▶ TRY IT:
Transcribe exactly the entries from the "Go back using the Back text link" line to the end, both included, minus pictures.

=====

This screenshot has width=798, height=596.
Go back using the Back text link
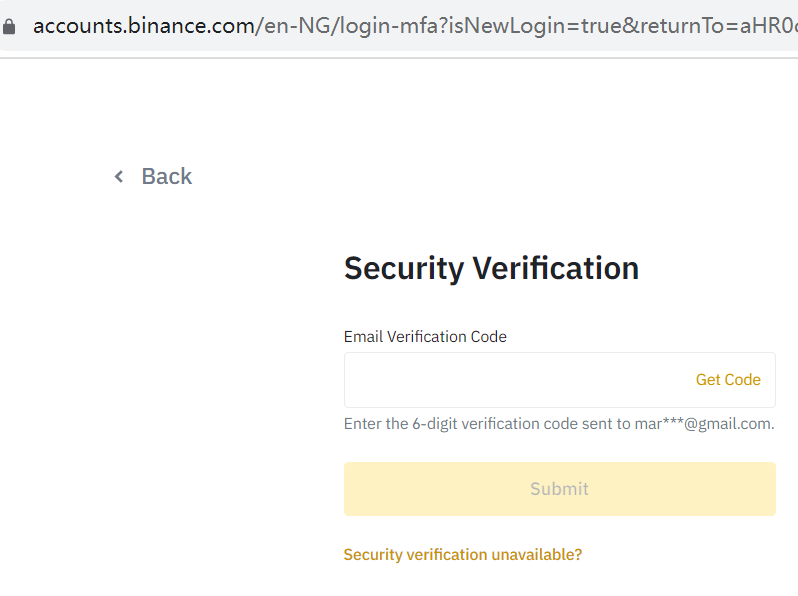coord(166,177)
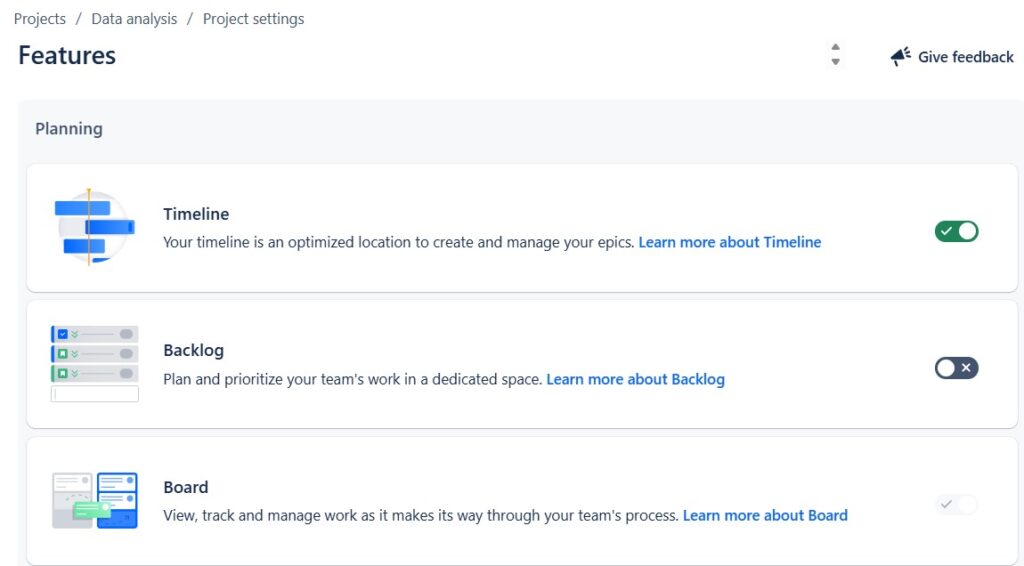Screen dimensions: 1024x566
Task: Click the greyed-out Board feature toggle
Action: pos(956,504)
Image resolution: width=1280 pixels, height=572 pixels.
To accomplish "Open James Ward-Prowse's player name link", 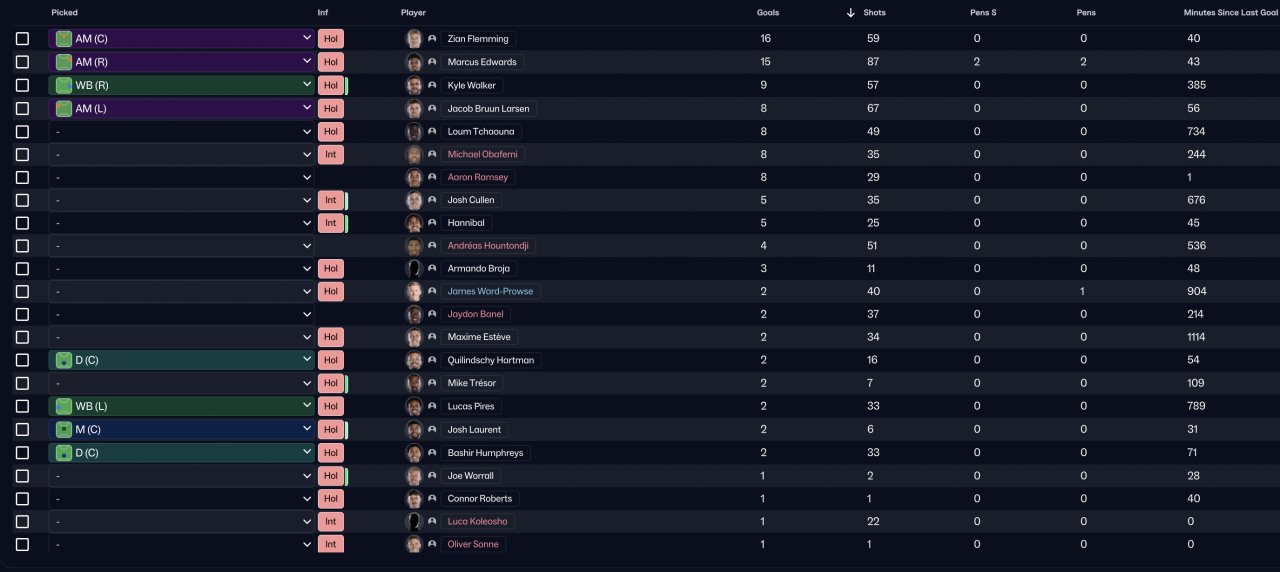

=====

▶ EXPECTED ANSWER:
Go back using the Back text link
coord(166,177)
Screen dimensions: 1024x566
Task: Click the greyed-out Board feature toggle
Action: pos(956,504)
Image resolution: width=1280 pixels, height=572 pixels.
To accomplish "Open James Ward-Prowse's player name link", 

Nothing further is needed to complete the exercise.